At a critical moment during a Kaiju attack, the American Jaeger pilot saves the Japanese girl Mako. Trained by the Americans, Mako then also becomes a Jaeger pilot. After defeating the Kaiju, she hugs her wounded American partner and emotionally says, “I don’t want to let you go”, which reminds us of the real world US-Japan alliance.
Hollywood should deeply self-reflect on its script featuring a Japanese character who isn’t a kamikaze pilot and doesn’t appear to be a lieutenant hell-bent on rape.
Hollywood spares no effort in picking materials for its blockbusters and propagating American values and global strategy. [Ed's note: Ice Age, Die Another Day, and Lord of War are the movies that are cited as examples. We're going to skip ahead.] American blockbusters not only suck away billions of yuan from China every year, what’s more terrible is that they secretly plant Western values in China’s youth, just as former United States Secretary of State Hilary Clinton said, ”What’s more important is that we have China’s youth learn how to think with American values, and to use American systems and rules to do things.” So it appears that Pacific Rim, in its subject-matter, plot, scenes, main characters, etc., continues the same old Hollywood formula, coinciding with America’s current Asia-Pacific strategy, and thus it is self-evident what the Kaiju actually are [represent].
If PLA Daily had just stopped at “continues the same old Hollywood formula,” I’d find myself nodding politely. But the problem isn’t that China’s biggest military publication, like the rest of us, thinks less of Hollywood for its mindless action-adventure comedies, but that it thinks more of them. It thinks they matter.

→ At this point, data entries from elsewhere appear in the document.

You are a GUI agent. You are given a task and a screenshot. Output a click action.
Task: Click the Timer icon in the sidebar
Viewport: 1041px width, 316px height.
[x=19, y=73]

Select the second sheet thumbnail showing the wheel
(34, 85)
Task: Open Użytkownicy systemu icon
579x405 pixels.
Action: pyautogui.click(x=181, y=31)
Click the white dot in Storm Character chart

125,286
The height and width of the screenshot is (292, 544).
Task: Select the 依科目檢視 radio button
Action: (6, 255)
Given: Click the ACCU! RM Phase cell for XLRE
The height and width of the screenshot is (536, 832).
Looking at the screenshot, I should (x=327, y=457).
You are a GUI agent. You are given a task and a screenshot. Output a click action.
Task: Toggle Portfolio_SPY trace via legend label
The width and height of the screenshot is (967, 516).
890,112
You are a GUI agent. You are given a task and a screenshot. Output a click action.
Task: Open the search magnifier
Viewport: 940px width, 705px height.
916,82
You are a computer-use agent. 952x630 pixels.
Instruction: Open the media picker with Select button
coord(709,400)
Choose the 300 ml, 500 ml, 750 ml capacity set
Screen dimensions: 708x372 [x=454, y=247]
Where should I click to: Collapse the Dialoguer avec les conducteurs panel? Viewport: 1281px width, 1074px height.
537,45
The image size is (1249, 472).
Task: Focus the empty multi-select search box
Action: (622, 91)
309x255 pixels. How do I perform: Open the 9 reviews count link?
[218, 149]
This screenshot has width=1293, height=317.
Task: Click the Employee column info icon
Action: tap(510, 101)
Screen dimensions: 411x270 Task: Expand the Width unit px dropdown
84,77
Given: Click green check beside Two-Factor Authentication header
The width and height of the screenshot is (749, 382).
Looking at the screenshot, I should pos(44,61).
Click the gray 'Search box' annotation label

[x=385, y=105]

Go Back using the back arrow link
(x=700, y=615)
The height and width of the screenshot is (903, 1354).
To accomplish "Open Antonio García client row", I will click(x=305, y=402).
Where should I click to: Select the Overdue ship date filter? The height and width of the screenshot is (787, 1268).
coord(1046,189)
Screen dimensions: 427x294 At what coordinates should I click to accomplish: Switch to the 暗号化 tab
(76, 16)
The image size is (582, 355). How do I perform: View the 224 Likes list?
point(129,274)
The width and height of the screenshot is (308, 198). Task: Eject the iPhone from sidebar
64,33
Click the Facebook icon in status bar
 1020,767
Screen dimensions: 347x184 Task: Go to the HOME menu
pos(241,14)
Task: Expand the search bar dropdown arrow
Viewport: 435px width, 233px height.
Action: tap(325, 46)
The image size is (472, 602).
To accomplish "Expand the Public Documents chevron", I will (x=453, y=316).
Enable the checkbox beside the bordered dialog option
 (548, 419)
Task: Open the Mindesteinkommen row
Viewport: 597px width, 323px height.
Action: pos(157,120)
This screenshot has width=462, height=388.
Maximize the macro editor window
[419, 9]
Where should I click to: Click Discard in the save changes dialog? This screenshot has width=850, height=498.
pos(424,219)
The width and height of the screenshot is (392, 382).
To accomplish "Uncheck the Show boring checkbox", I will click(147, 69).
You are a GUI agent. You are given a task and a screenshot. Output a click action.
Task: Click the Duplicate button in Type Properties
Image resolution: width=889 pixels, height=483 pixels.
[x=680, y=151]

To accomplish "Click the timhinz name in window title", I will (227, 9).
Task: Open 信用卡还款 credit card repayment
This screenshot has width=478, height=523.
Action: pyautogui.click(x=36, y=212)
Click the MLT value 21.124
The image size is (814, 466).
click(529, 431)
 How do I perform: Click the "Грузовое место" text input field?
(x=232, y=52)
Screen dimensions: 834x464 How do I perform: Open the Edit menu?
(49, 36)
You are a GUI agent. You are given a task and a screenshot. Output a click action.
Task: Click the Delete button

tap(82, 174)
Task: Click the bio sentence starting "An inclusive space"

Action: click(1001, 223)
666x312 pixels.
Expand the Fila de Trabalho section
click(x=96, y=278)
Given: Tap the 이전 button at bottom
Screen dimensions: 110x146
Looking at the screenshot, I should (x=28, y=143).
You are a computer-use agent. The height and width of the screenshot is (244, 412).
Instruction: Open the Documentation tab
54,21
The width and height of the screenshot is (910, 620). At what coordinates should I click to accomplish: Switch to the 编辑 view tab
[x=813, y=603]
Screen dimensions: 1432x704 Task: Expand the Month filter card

So our many officers and men must remove the scales from their eyes [see clearly, be vigilant], build up an ideological “firewall”, and learn how to see American blockbusters from multiple perspectives.
Multiple perspectives? Pacific Rim isn’t a David Lynch film, guys. Hollywood doesn’t treat itself half as seriously as this.
What is especially important is to plan ahead and prepare for danger, to expand and intensify military battle-readiness, raise our ability to fight wars and win wars, firmly safeguarding our nation’s interests of sovereignty, safety, and development.
This is where we slowly back out of the room.